Last year’s record-breaking heat in Iraq drove people to the streets. They blocked roads, burned tyres, and surrounded power plants that had to be secured by armed forces in a fit of rage. Ironically, oil-rich Basra in southern Iraq has experienced some of the longest power outages and has been the site of protests in which at least three Iraqis have been killed. Political instability, according to experts, is the primary cause of Iraq’s electricity crisis. The Lebanese are already dealing with a slew of crises and are frustrated by the political elite’s inaction. As the country’s fuel supply ran out, scenes of chaos erupted across the country. Some people looted fuel tankers, others ransacked power plants, and yet more carried firearms to fuel stations to get ahead of hundreds in line. Power outages lasting three hours had been routine in Lebanon since the civil war ended in 1990. However, as the economy collapsed in 2019, blackouts became longer and generators became more noticeable, roaring across the country. On August 12, the Central Bank removed fuel subsidies, causing generators to run dry. Lights went out, and even those in affluent areas accustomed to air conditioning had to deal with the sweltering heat.

Scene 3: The Water Woes

The MENA region is home to 6% of the world’s population, but only 1% of the world’s freshwater resources, with 17 countries in the region falling below the water poverty line set by the United Nations. With rainfall projected to decline 20 to 40% in a 2°C hotter world, and up to 60% in a 4°C hotter world, the region’s ability to provide water to its people and economies will be severely tested. By 2100, “wet-bulb temperatures”—a measure of humidity and heat—could rise so high in the Gulf as to make it all but uninhabitable, according to a study in Nature. In the places where the populations may still manage to live somehow, the reduction in the availability of water will stoke tensions over diminishing resources.

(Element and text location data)
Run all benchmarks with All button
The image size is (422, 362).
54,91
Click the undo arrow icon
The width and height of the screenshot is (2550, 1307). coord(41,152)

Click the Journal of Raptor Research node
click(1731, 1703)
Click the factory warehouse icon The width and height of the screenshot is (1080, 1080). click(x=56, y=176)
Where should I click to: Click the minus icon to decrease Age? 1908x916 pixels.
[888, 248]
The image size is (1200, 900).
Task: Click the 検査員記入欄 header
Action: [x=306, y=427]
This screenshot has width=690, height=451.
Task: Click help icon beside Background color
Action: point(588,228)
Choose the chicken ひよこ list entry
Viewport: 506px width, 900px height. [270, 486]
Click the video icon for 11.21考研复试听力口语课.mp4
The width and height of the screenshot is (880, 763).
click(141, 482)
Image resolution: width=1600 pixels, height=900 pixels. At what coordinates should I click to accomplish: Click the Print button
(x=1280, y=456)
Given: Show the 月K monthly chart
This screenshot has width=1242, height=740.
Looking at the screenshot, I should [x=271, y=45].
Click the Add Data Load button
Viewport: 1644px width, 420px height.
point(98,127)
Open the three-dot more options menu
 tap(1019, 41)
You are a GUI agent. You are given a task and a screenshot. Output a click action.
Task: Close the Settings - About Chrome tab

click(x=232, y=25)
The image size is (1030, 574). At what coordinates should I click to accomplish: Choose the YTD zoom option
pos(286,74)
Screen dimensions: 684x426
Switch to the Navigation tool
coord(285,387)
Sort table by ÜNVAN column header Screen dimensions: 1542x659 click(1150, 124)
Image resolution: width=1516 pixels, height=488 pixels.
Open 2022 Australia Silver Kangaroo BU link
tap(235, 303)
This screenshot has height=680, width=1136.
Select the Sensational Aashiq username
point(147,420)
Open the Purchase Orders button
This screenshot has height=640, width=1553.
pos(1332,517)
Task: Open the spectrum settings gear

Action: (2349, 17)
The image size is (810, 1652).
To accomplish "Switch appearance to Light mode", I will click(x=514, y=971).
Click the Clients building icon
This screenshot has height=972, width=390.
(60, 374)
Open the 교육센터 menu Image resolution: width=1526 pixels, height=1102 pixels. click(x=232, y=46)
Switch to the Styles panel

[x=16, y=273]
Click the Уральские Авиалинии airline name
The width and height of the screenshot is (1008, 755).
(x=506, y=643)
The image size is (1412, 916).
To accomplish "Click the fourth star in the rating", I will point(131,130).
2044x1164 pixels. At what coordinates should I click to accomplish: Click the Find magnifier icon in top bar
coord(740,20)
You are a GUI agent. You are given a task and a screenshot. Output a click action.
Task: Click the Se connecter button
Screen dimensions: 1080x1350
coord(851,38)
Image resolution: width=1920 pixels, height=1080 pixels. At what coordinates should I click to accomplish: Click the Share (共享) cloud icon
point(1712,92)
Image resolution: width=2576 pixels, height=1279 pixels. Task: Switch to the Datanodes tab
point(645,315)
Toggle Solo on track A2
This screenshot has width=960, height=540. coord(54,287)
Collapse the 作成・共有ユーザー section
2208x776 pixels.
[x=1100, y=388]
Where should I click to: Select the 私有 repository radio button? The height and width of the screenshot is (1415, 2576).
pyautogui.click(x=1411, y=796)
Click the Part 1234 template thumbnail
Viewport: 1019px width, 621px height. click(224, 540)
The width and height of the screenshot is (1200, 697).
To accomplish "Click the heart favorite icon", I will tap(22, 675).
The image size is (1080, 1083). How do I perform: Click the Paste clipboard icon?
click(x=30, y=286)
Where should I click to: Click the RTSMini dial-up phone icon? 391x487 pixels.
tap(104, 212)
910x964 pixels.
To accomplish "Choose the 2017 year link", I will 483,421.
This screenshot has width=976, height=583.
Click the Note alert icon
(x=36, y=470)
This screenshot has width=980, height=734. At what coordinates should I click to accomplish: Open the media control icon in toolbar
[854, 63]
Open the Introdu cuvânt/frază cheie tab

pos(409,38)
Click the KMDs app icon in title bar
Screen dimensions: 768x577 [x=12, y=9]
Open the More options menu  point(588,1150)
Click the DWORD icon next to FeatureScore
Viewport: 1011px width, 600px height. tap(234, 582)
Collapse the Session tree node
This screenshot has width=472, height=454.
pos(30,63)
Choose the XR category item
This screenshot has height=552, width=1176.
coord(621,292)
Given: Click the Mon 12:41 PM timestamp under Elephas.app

What needs to be done: According to the document text, what share of the world's freshwater resources does the MENA region hold?

Solution to the problem: Only 1% of the world's freshwater resources.